Decatur Metro | February 26, 2011
Felicia Feaster writes on Arts Critic ATL…
The sad fact is that when group art shows are bad, they are often very, very bad, forcing non-sequitur work into a curator’s sardine-can theme. The bad group art show smacks of curatorial vanity and hubris and an obsession with an idea that trumps the best representation of the artists involved.
And when a group art show is good? Well, that is a harder, more alchemic achievement. And a thing of beauty when it happens. Though its title could induce a toothache and suggests some lilting, affected feminine thing, the group show “My sweet, sweet,” at Agnes Scott College’s Dalton Gallery through March 13, is imbued with just enough uneasiness and ickiness to make its exploration of love and sex feel ballsy and intense instead of coy and precious, precious.
Read the full review of “My Sweet, Sweet” HERE. And see it at ASC’s Dalton Gallery until March 13th.












Is this art, love, the true relationship between mother and child or deeply disturbing images of how far we have slid towards immorality? This exhibit may be suitable for New York City and maybe Atlanta but not Decatur. As a private institution, Agnes Scott is free to promote any view of motherhood it chooses but in my opinion, no state or local tax dollars should be used to to support this exhibit.
Just a few descriptions from the article: “… Few acts of sexual and romantic love are as oppressive and shocking as Kretz’s triumphantly perverse sewn tributes to maternal overinvestment.
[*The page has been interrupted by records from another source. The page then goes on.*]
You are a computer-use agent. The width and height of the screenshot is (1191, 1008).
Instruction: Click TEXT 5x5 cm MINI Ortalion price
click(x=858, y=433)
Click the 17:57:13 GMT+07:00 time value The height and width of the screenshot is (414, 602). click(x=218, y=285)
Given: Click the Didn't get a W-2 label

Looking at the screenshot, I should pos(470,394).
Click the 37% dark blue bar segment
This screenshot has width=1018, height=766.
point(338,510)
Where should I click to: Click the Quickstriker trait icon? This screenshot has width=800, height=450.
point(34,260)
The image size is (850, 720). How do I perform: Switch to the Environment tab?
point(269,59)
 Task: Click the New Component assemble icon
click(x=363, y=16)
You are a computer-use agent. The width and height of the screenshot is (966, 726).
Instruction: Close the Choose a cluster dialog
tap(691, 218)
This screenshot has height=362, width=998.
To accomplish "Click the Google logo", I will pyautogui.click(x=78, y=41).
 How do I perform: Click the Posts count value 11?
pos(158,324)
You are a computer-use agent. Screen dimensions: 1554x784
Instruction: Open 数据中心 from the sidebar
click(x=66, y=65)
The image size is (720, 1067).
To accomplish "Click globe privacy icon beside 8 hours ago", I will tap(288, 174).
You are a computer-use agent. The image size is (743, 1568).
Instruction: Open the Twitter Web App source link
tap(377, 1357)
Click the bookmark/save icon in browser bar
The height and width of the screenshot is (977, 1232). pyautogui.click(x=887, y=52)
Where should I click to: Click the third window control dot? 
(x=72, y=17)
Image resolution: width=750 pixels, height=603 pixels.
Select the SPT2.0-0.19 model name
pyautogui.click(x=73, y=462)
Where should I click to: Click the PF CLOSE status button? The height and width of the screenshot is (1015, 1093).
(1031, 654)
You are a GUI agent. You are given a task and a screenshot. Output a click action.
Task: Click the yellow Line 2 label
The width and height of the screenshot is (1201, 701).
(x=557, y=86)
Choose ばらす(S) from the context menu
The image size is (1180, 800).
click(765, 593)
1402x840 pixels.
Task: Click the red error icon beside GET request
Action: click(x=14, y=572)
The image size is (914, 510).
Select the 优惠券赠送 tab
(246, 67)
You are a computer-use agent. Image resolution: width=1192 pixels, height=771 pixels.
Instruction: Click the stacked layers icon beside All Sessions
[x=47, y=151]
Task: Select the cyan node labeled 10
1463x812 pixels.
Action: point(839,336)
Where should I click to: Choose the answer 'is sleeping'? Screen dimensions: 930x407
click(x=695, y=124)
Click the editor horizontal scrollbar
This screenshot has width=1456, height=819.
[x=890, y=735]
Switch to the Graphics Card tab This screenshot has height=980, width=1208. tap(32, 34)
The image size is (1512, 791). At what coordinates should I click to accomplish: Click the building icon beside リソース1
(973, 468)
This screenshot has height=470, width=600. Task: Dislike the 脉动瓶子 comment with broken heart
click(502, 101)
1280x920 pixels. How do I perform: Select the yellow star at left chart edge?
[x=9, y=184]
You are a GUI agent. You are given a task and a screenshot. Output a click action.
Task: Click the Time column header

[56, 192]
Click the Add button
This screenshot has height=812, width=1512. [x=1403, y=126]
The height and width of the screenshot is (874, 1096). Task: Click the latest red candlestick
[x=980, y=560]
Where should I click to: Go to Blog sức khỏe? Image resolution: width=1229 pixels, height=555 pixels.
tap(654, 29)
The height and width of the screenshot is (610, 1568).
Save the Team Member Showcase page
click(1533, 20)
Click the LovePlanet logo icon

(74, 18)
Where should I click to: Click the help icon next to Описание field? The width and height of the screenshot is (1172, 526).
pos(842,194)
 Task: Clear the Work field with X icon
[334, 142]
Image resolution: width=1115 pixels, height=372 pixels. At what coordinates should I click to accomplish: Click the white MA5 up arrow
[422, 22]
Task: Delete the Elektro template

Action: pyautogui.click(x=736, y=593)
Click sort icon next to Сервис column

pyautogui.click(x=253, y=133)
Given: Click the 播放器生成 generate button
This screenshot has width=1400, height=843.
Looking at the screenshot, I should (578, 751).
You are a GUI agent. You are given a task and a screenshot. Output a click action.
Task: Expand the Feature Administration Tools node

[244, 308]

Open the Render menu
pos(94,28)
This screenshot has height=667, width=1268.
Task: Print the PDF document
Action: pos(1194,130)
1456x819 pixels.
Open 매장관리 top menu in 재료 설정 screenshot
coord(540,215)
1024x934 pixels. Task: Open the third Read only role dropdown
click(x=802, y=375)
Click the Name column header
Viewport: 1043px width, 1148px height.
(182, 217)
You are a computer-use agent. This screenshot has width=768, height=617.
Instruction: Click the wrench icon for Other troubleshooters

In “Stay,” she has aggressively, even violently, sewn a set of baby booties onto cloth with blood-red thread.
…Jackhammer,” in which a small baby, only her fat legs visible, drenched in white sunlight and glimpsed through the slats of a crib, has her gentle coos and rising cries contrasted with the sounds of a distant jackhammer.”
I would be interested in knowing what the response will be from members of the Agnes Scott alumni from the 1930s through the 50s. Would they agree that an image of a woman and man, dressed in bondage attire, is what their great institution should be promoting?
Chris Billingsley: I agree completely. I would much rather my taxes be spent on what I think they should be spent on. Just think if the federal government had spent the money they spent on their illegal wars on a National Health Service! They’d probably have money left over to fund billions of photographs of people having kinky sex.
Congratulations to Dalton Gallery for the rave review. I wonder who curated the show?